■ **Document passage**:
....................

Purpose of the Study:

  • To develop and apply a local linearity analysis framework for understanding non-linear, data-dependent deep learning algorithms in medical imaging.
  • To investigate the piecewise linear nature of neural networks by analyzing locally linear regions and their extensions.

Main Methods:

  • Representing neural networks as piecewise linear systems by analyzing alternating linear layers and ReLU activations.
  • Investigating local linearity by applying perturbations to operating points based on image features (lesion contrast, background, noise).
  • Extending strictly local linear regions to include neighboring regions with similar gradients and applying Singular Value Decomposition (SVD) analysis.

Main Results:

  • Identified a large number of sensitive, strictly local linear regions (33992 over a specific lesion contrast range).
  • Demonstrated that Jacobians are shift-variant but neighboring regions exhibit similar Jacobians, allowing reduction to four approximate linear regions.
  • SVD analysis revealed that CT denoising behavior is highly dependent on background intensity, with more noise reduction in uniform regions than at lesion edges.

Conclusions:

  • Local linearity analysis provides a powerful framework for characterizing and interpreting the non-linear and data-dependent behaviors of deep learning models in medical imaging.
  • The proposed method offers insights into how specific image features, such as background intensity, influence the performance of medical image analysis algorithms.

....................

■ **Aim of the exercise**: Reproduce the study summary starting at "Purpose of the" and ending at "algorithms in medical imaging.", swapping "medical imaging" for "radiology".

Items listed in a dataset:
....................

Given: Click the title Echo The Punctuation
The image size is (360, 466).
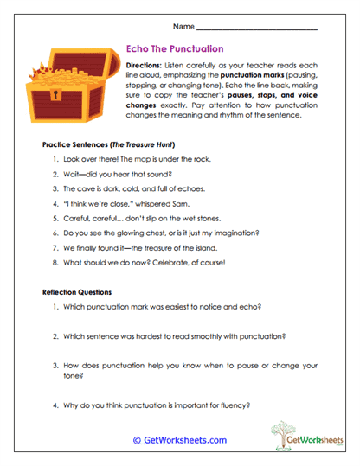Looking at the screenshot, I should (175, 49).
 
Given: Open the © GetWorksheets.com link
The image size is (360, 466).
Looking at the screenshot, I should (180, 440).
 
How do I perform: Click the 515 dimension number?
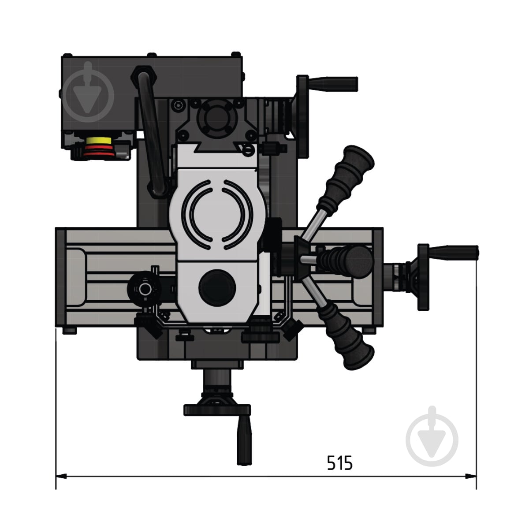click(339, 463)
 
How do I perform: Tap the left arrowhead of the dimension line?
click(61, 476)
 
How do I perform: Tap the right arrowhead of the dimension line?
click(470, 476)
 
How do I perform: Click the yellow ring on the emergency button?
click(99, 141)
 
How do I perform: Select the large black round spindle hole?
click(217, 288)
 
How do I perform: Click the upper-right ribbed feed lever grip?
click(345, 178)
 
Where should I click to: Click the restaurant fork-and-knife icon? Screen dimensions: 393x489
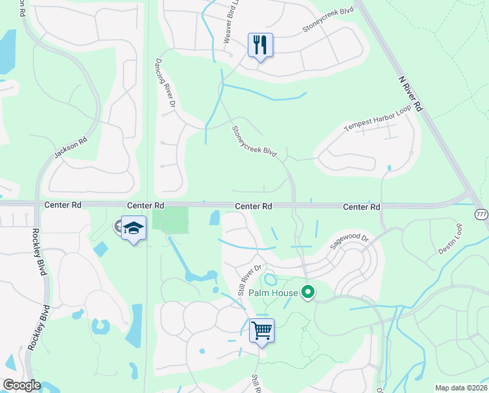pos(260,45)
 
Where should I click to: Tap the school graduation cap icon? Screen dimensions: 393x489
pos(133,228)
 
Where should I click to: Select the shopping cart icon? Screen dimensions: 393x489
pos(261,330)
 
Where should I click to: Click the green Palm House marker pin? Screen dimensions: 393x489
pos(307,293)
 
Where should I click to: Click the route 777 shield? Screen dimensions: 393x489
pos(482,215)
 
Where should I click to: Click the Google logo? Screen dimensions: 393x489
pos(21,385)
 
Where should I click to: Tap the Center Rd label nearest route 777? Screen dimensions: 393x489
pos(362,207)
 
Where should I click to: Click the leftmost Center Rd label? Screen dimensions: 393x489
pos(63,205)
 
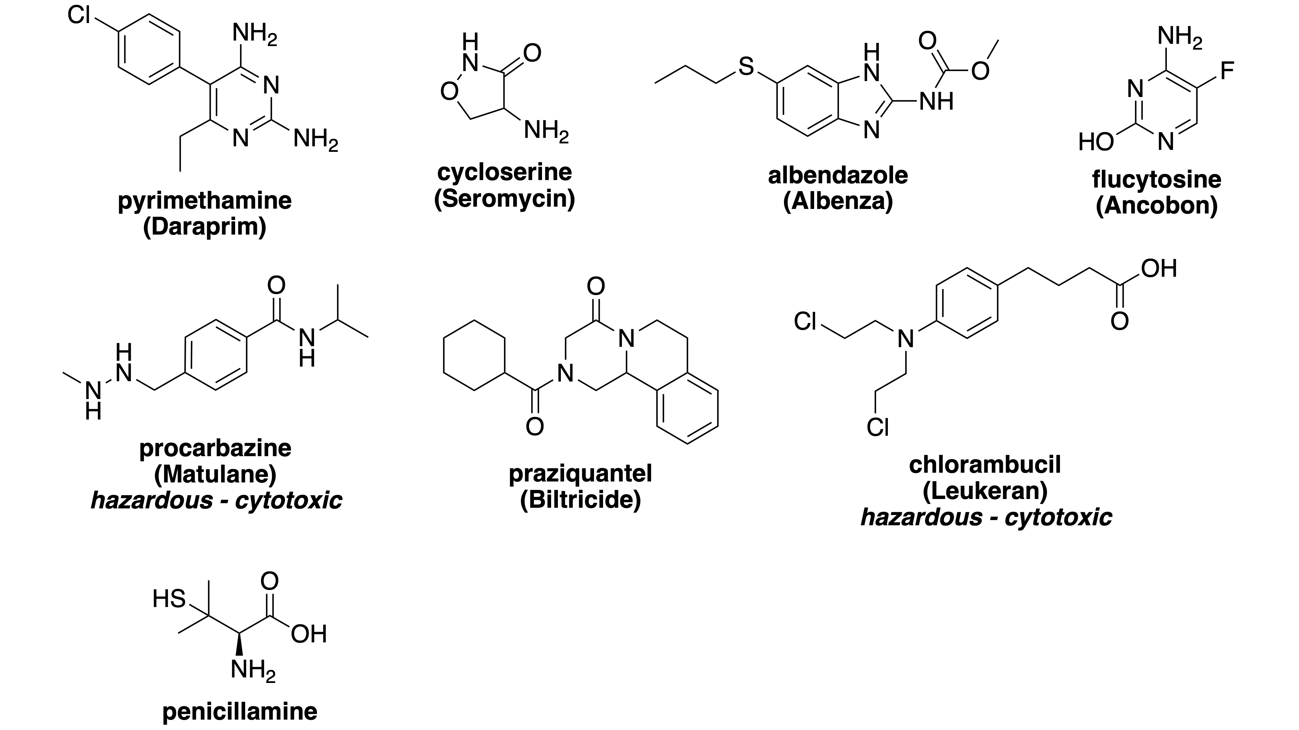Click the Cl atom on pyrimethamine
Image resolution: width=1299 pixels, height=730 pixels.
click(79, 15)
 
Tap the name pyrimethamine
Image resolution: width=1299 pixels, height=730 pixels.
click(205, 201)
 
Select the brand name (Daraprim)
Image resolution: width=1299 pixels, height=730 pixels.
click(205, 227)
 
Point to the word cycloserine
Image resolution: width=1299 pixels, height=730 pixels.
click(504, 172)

....................

■ **Solution for this task**:
Purpose of the Study:

  • To develop and apply a local linearity analysis framework for understanding non-linear, data-dependent deep learning algorithms in radiology.